● Task objective
Your job is to set down the stretch of entries that opens with the line containing "[Open advanced search filters] (1089, 138)" and closes with the line containing "Email Address (72, 2205)". Keep both end lines, copy each exactly, and add nothing.

● Exercise data
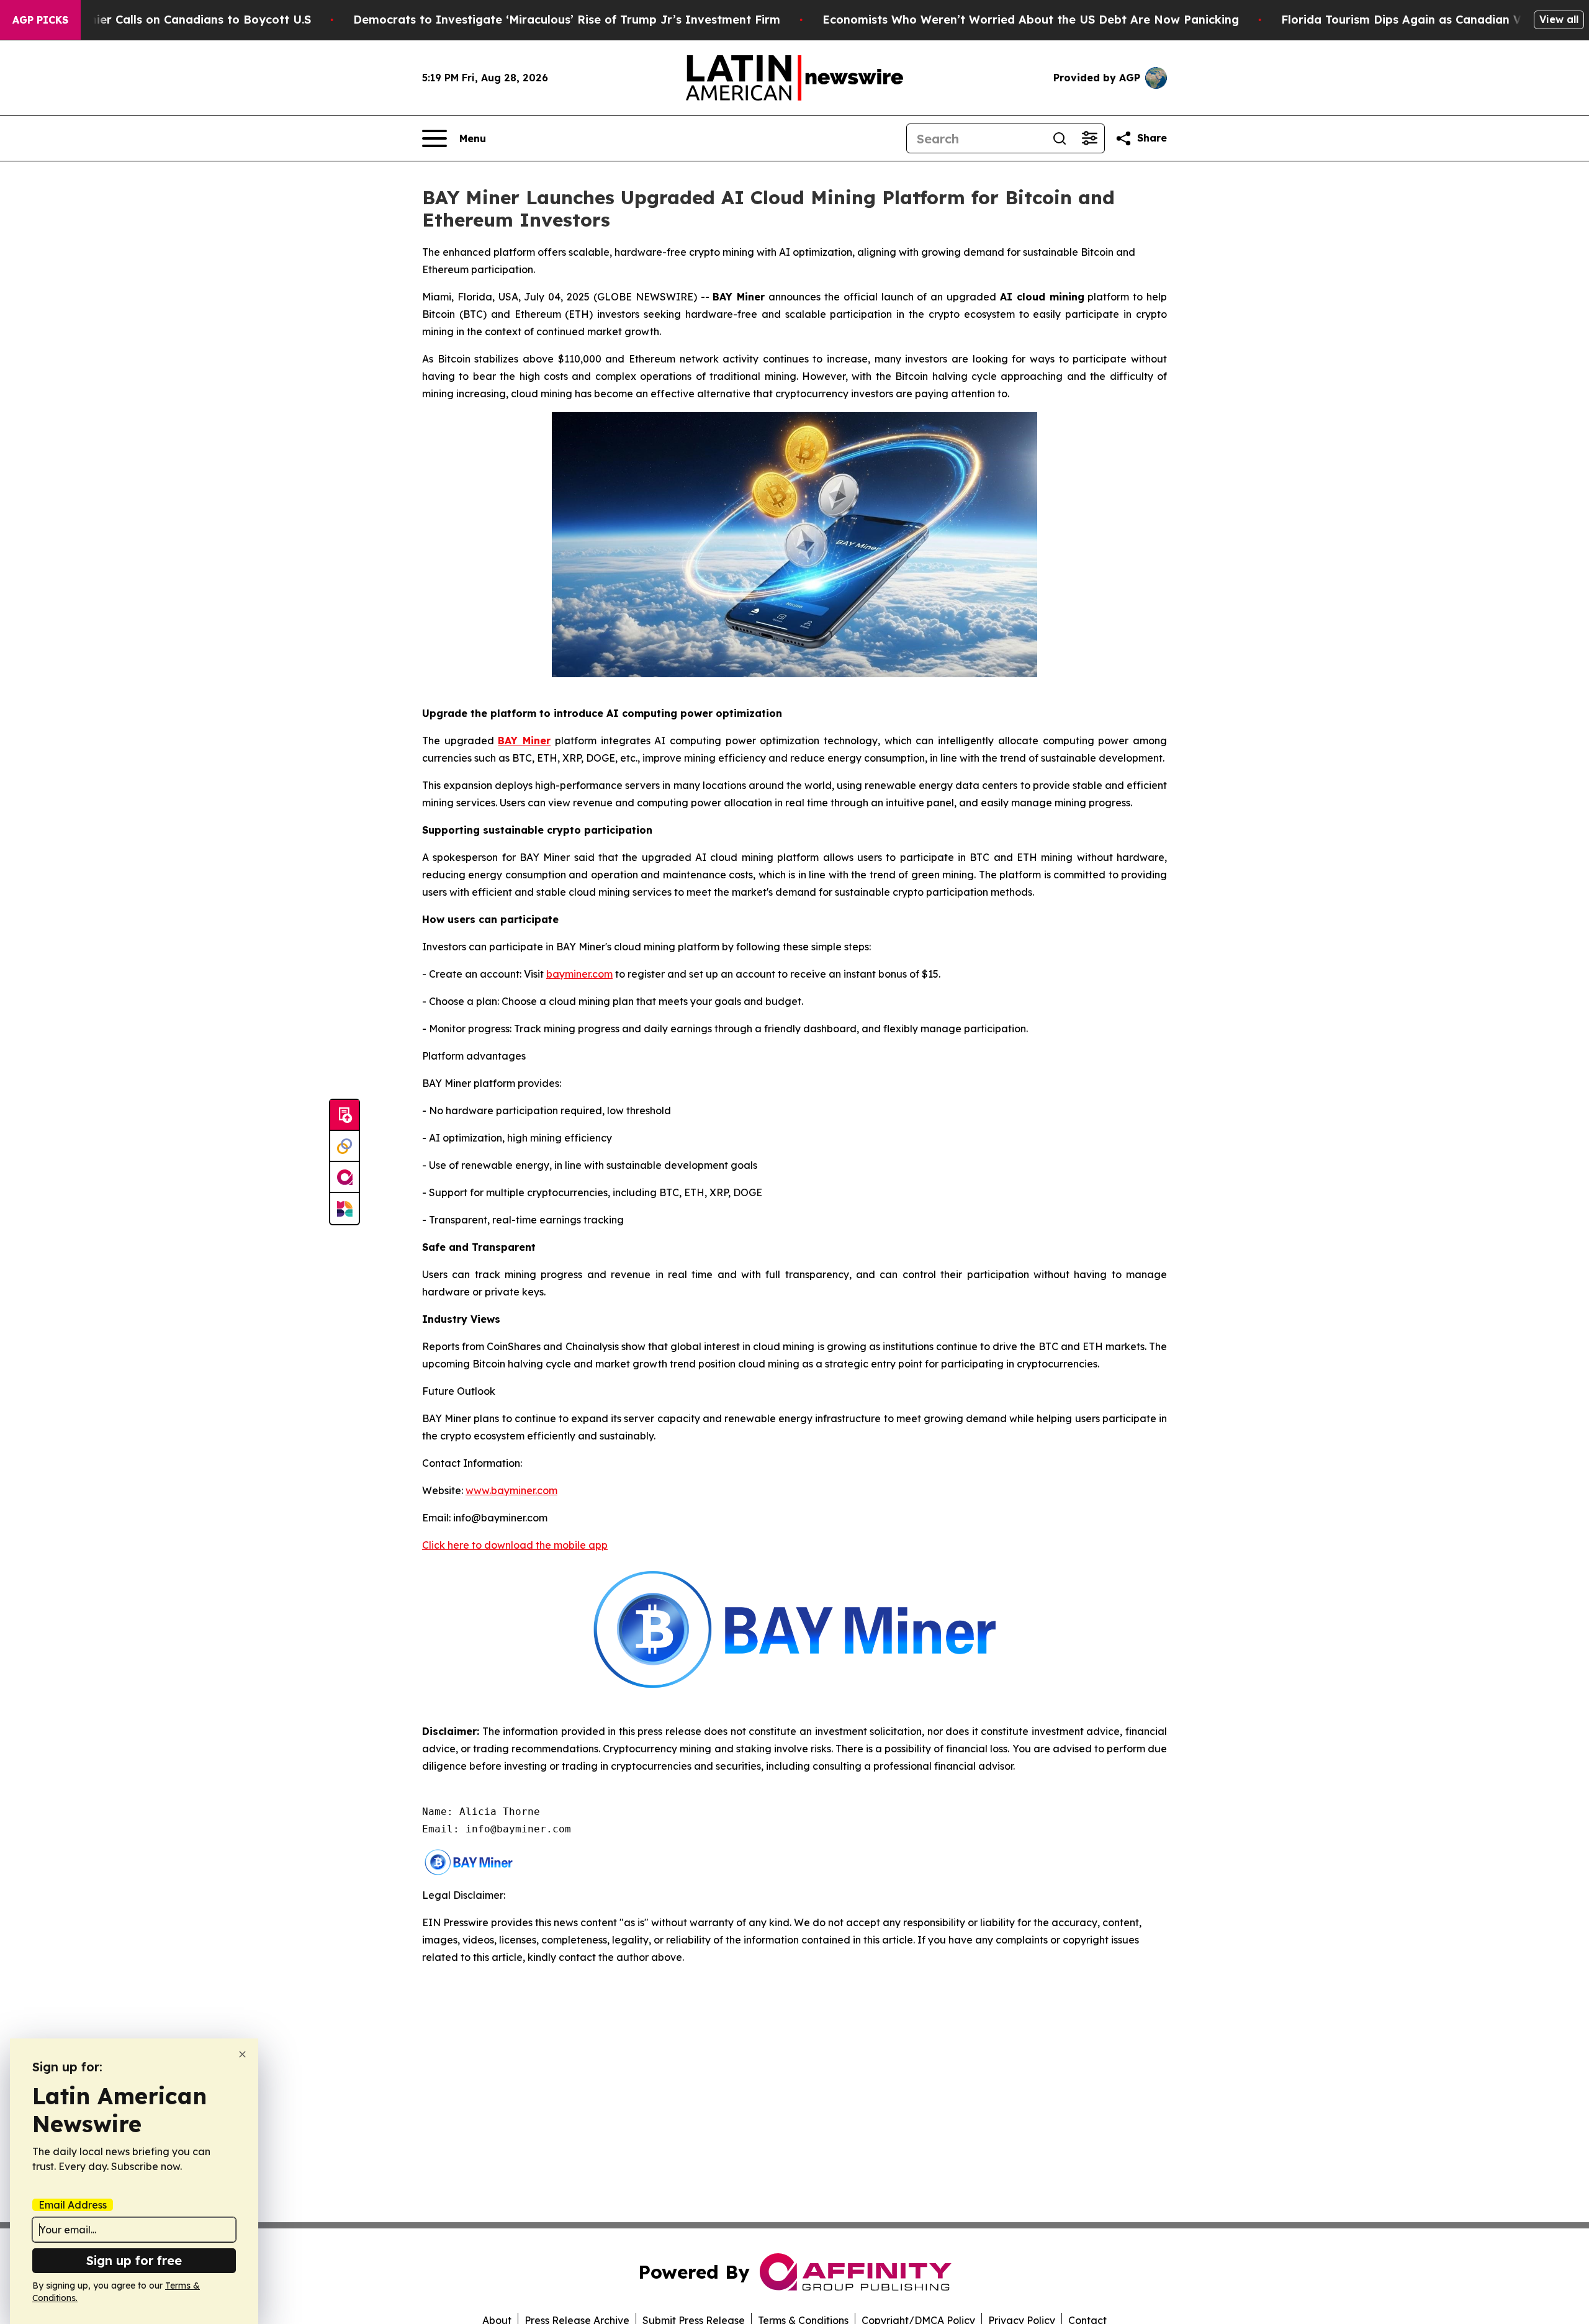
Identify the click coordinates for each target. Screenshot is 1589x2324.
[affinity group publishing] (344, 1177)
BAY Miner (524, 740)
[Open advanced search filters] (1089, 138)
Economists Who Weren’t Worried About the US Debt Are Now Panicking (1030, 19)
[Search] (1059, 138)
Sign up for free (134, 2260)
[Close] (242, 2054)
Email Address (72, 2205)
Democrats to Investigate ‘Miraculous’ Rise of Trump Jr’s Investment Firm (566, 19)
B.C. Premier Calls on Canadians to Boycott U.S (177, 19)
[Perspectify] (344, 1146)
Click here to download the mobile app (515, 1545)
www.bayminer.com (511, 1490)
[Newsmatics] (344, 1208)
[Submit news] (344, 1115)
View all (1558, 19)
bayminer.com (579, 974)
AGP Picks (40, 20)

● Result below
[Open advanced search filters] (1089, 138)
Economists Who Weren’t Worried About the US Debt Are Now Panicking (1030, 19)
[Search] (1059, 138)
Sign up for free (134, 2260)
[Close] (242, 2054)
Email Address (72, 2205)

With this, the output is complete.